● **DATASET EXCERPTS**:
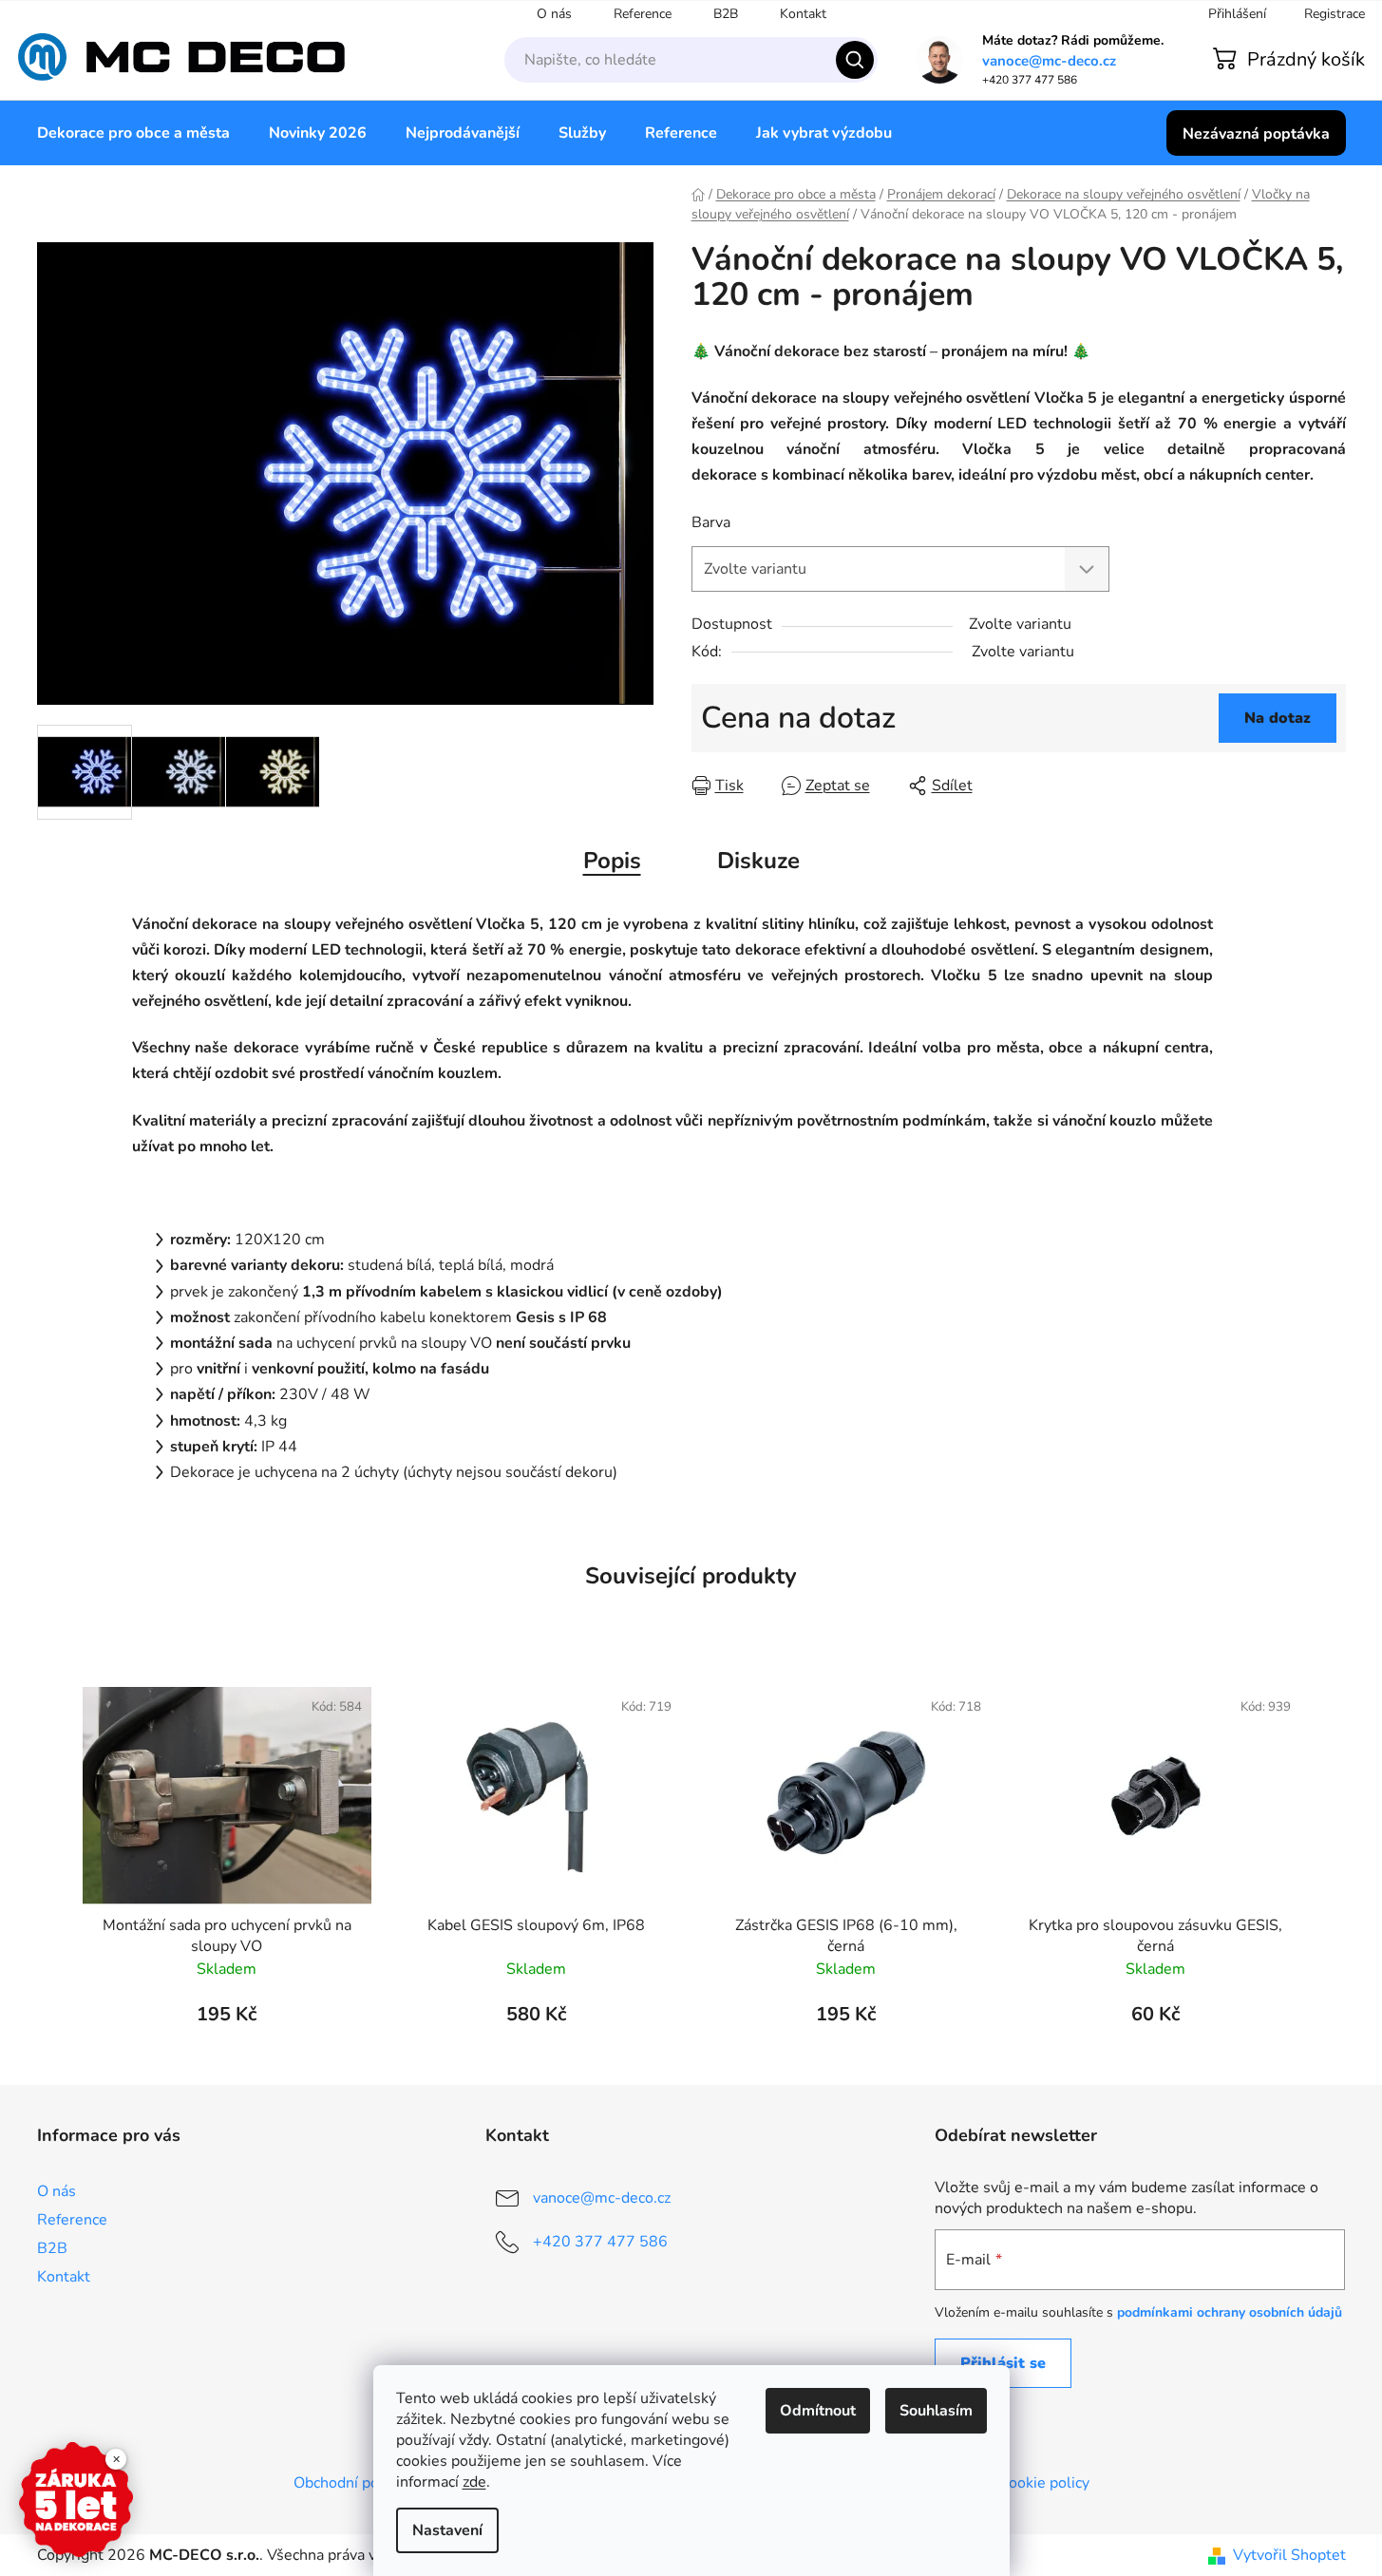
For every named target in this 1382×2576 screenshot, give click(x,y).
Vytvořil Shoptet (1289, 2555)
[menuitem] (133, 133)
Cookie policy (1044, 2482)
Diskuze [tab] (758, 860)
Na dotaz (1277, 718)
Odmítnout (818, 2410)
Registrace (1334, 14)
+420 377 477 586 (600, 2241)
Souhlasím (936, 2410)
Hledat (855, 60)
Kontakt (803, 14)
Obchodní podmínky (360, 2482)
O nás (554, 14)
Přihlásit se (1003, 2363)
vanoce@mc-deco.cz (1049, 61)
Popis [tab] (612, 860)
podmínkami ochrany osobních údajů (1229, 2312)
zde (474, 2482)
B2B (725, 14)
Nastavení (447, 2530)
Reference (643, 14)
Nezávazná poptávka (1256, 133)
--
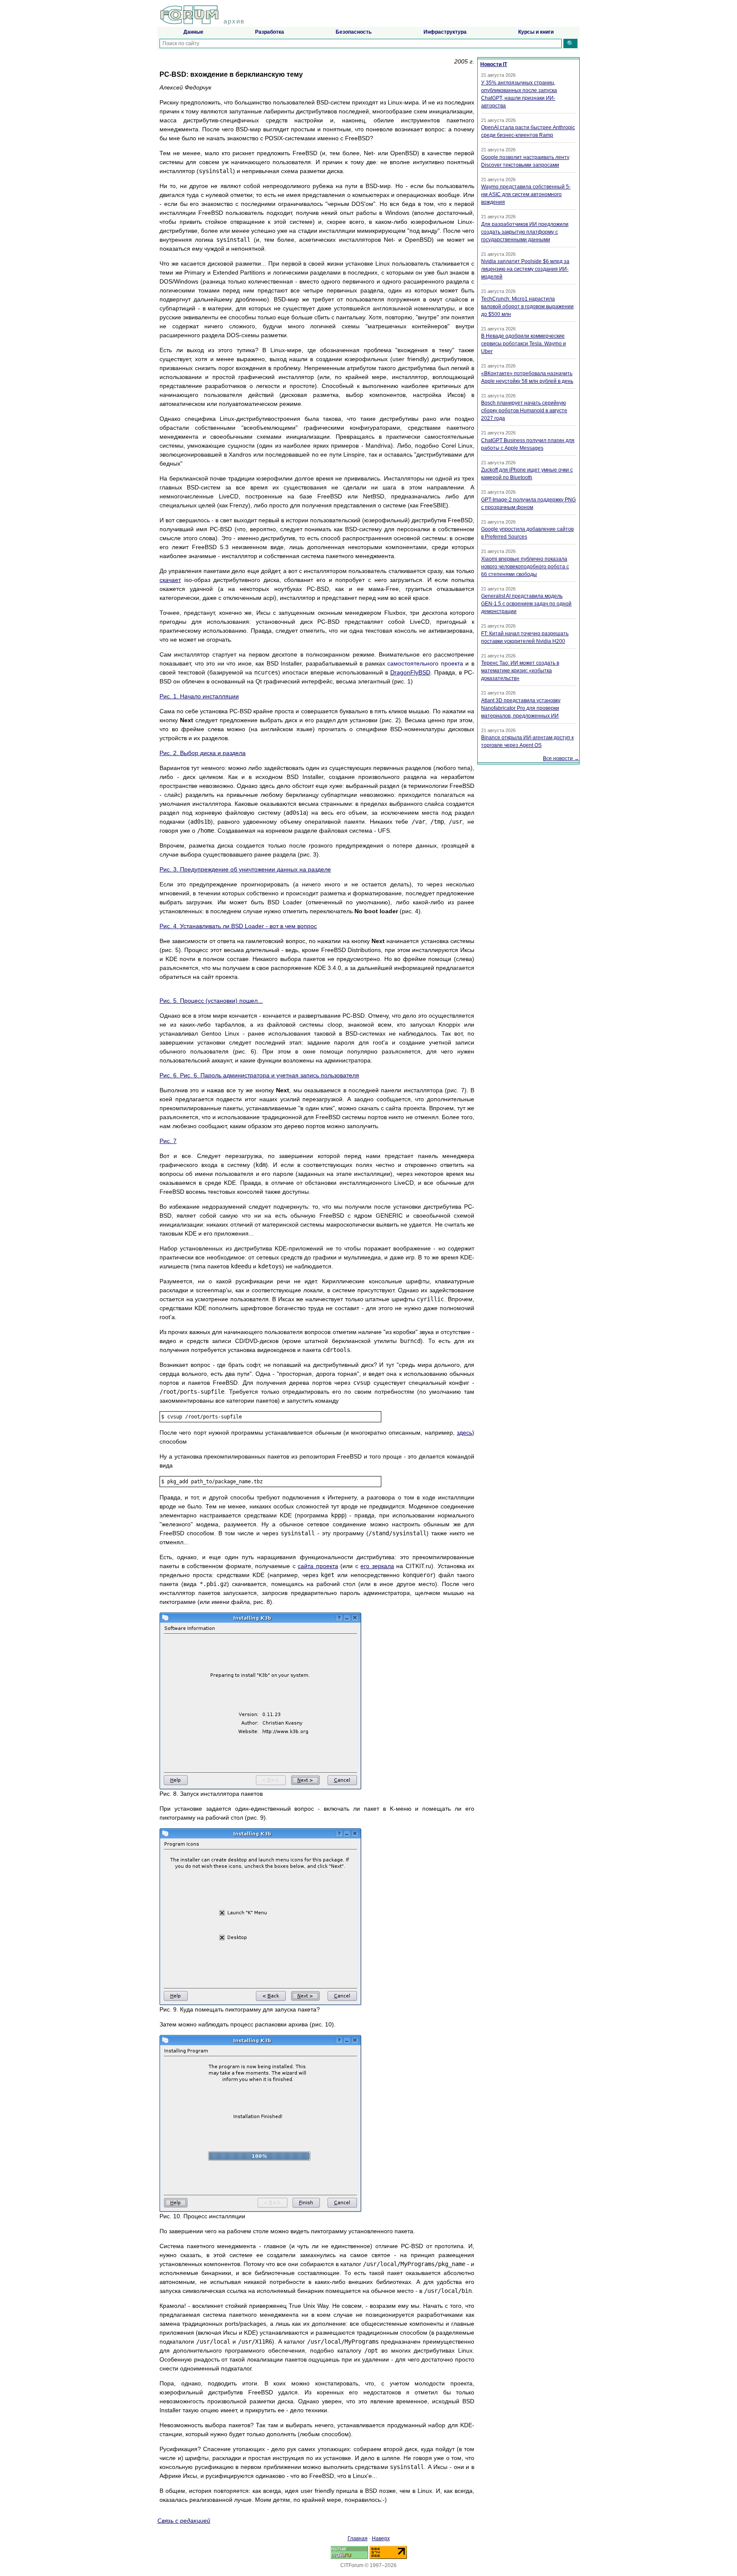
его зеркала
--
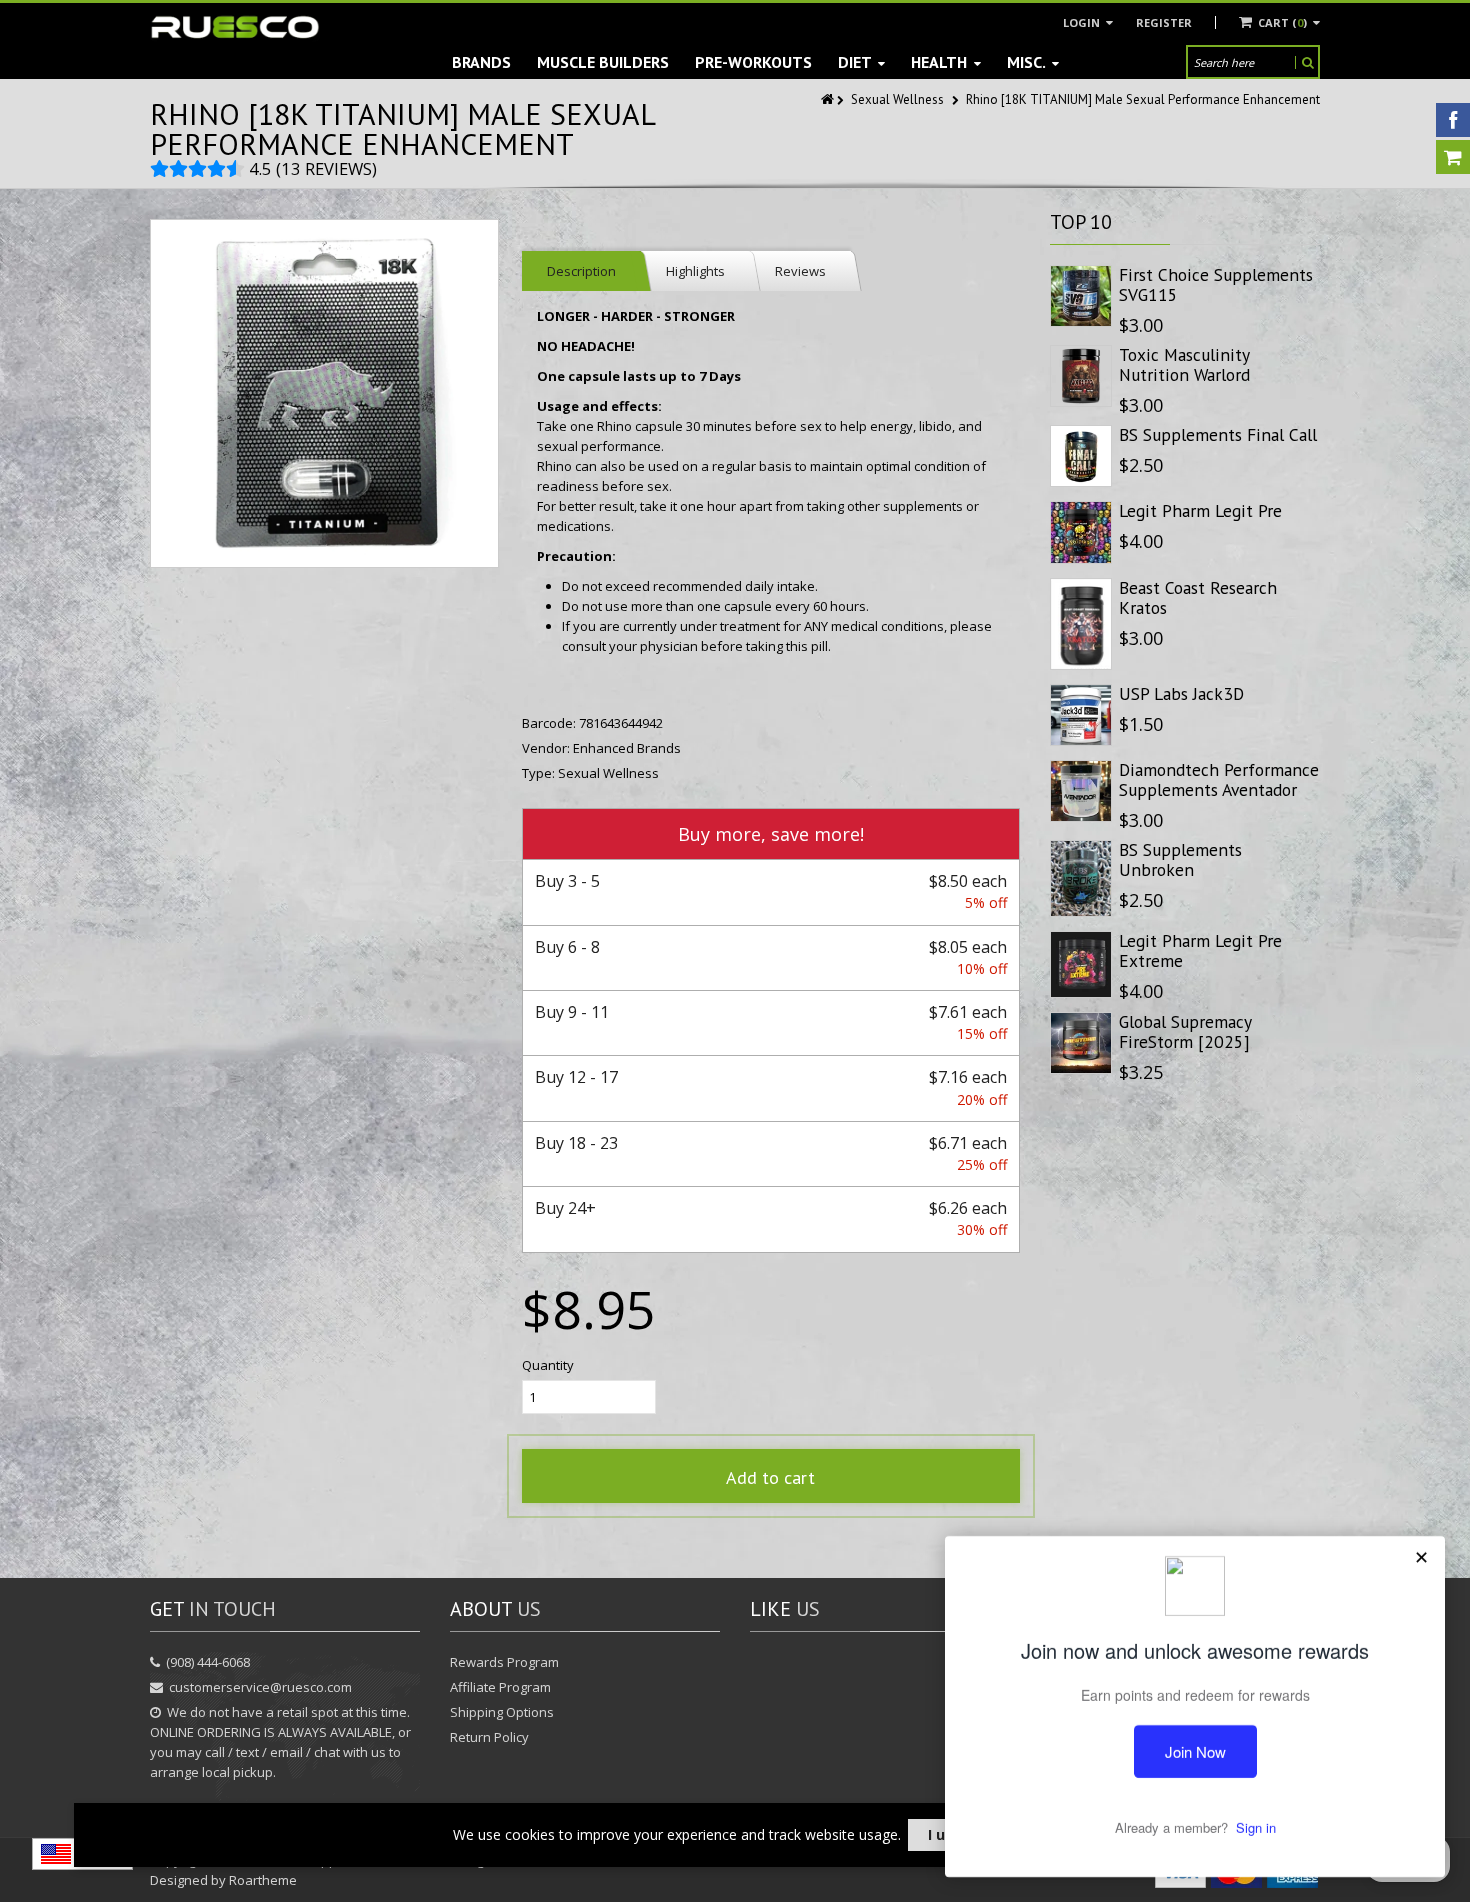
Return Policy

● **DIRECTIONS**:
Starting at the line that has "Na dotaz (1277, 718)" and ending at the line that has "Nezávazná poptávka (1256, 133)", please write out the lines above exactly, leaving out all others.

● **ANSWER SPACE**:
Na dotaz (1277, 718)
Odmítnout (818, 2410)
Registrace (1334, 14)
+420 377 477 586 (600, 2241)
Souhlasím (936, 2410)
Hledat (855, 60)
Kontakt (803, 14)
Obchodní podmínky (360, 2482)
O nás (554, 14)
Přihlásit se (1003, 2363)
vanoce@mc-deco.cz (1049, 61)
Popis [tab] (612, 860)
podmínkami ochrany osobních údajů (1229, 2312)
zde (474, 2482)
B2B (725, 14)
Nastavení (447, 2530)
Reference (643, 14)
Nezávazná poptávka (1256, 133)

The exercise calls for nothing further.